Breakthrough Barriers
The Food and Drug Administration has a division tasked with examining nanotechnology and its applications in the fight against cancer. While not all drugs have been approved, the FDA acknowledges some of the benefits to nanotechnology, specifically targeted drug therapy.
According to the FDA website, “One of the drawbacks of conventional chemotherapy for the treatment of cancer is the inability to deliver the drug in adequate quantity to the tumor site without undesirable side effects. The major advantage of using nanomaterial as a carrier for anticancer drugs is the possibility of targeted delivery to the tumor.”
While headway is being made in the research realm, there are challenges that slow the process, one of which is the necessary equipment and facilities. Hawthorne has made progress, thanks to his national recognition, and MU currently houses the largest campus nuclear reactor in the country.
Another barrier researchers have is the process of testing on animals. Without successful tests on animals, it becomes difficult to move the process to human testing. PETA, for example, spends more than $15 million annually conveying their message against animal testing. This opposition often slows the animal testing process at MU. To combat the challenge, some research has been moved abroad where there are facilities and a culture that is more accepting to testing on animals. However, the same ethical challenges would eventually come into play internationally, and the research would then return to the United States while alternatives were sought.

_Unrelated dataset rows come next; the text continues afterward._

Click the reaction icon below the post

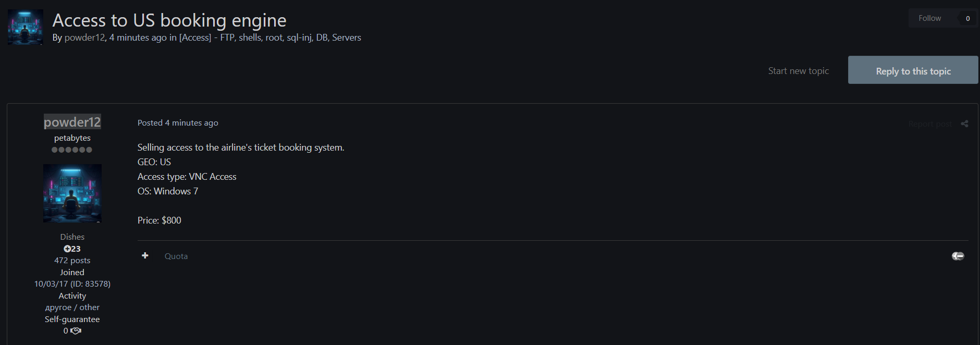(958, 256)
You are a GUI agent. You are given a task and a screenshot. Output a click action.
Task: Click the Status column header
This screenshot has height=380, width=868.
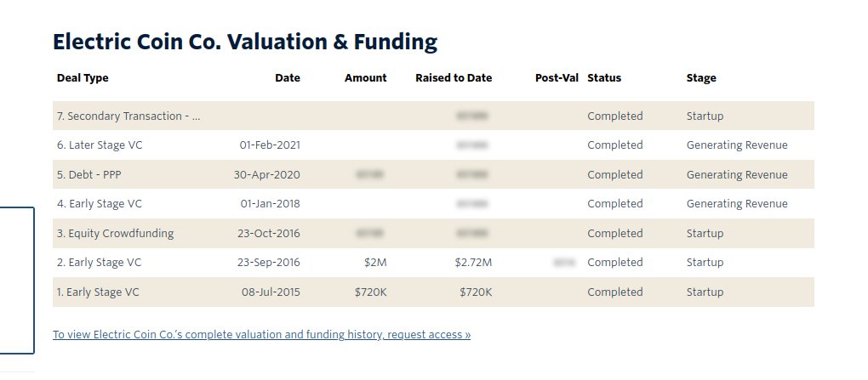(x=604, y=78)
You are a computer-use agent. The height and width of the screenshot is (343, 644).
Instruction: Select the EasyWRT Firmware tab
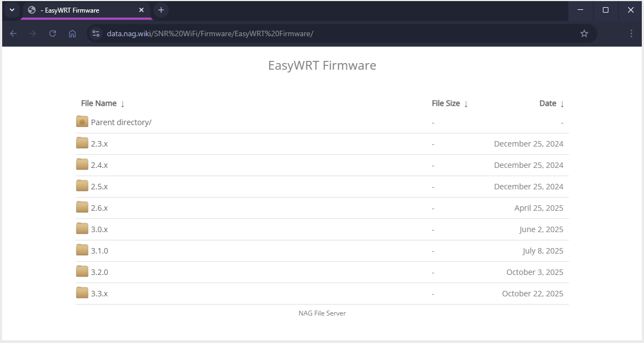coord(82,10)
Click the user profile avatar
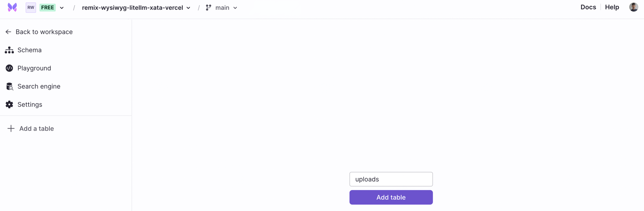 click(634, 7)
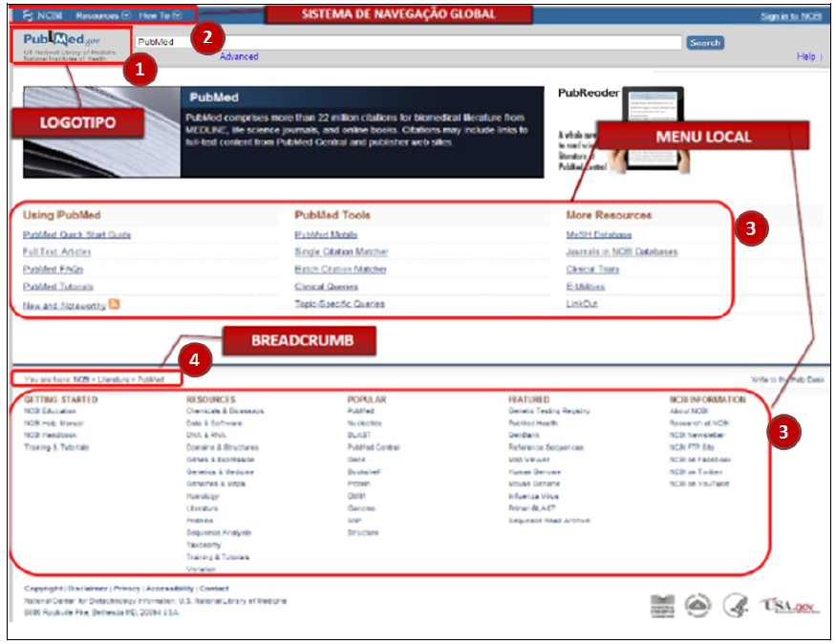Click the PubMed.gov logo
The image size is (836, 644).
point(59,41)
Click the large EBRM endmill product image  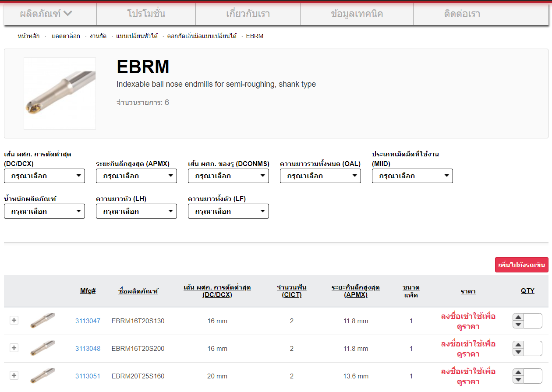60,93
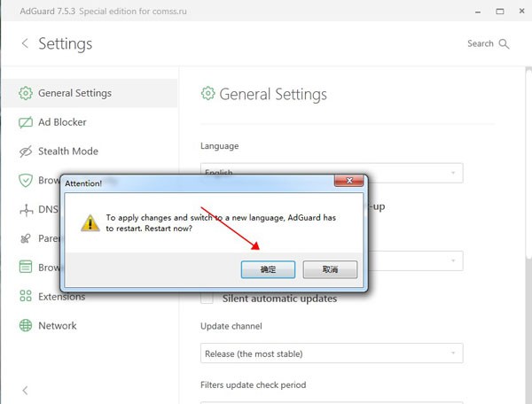
Task: Collapse the sidebar with the bottom chevron
Action: (x=24, y=390)
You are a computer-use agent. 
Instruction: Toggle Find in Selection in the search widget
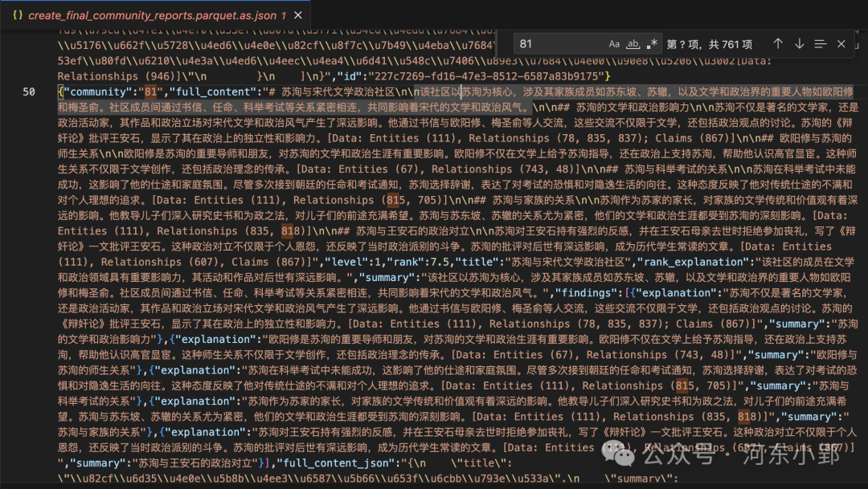(x=819, y=43)
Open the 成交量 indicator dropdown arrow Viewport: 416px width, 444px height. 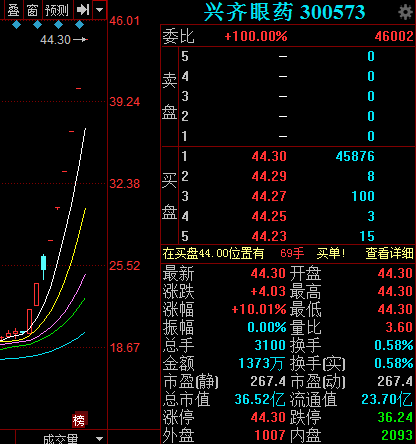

According to PETA, the United States has spent more than $200 billion on cancer research since 1971, and there are still more than 500,000 cancer-related deaths each year, an increase of more than 71 percent since the Nixon administration.
The group Americans for Medical Progress takes the opposite stance of PETA, saying animal rights groups are hurting medical progress. Through their website, AMP says their goal is to “protect society’s investment in research by nurturing public understanding of and support for the humane, necessary and valuable use of animals in medicine.”
AMP attributes humane animal testing for more than 50 percent of the gains made in cancer research, specifically targeted cancer therapies. Some cancers, like childhood leukemia, had a four percent survival rate in 1962. AMP says the survival rate is now more than 80 percent, with the help of the animals used as test subjects. Researchers have also made progress in breast cancer and lung cancer that used mice in testing.
The European Animal Research Association outlined more than 40 benefits to using animals as test subjects. Humans share more than 95 percent of our genes with a mouse; animals and humans have an organ system that functions the same way; and animals suffer from some of the same diseases as humans.
The EARA further attributes advances in cancer drugs due to testing on mice, and, in some cases, dogs, due to the similar natures in which the disease attacks both species. One of the benefits in working with dogs is that they are a larger animal, and, in some cases, cancer cells act in a similar fashion as they do in humans.
Kumar says one of his greatest challenges is not in the test subjects or the facilities, but in the cancer cells themselves.
“Trying to find the molecules that stop the aggressiveness [is the challenge,]” he says.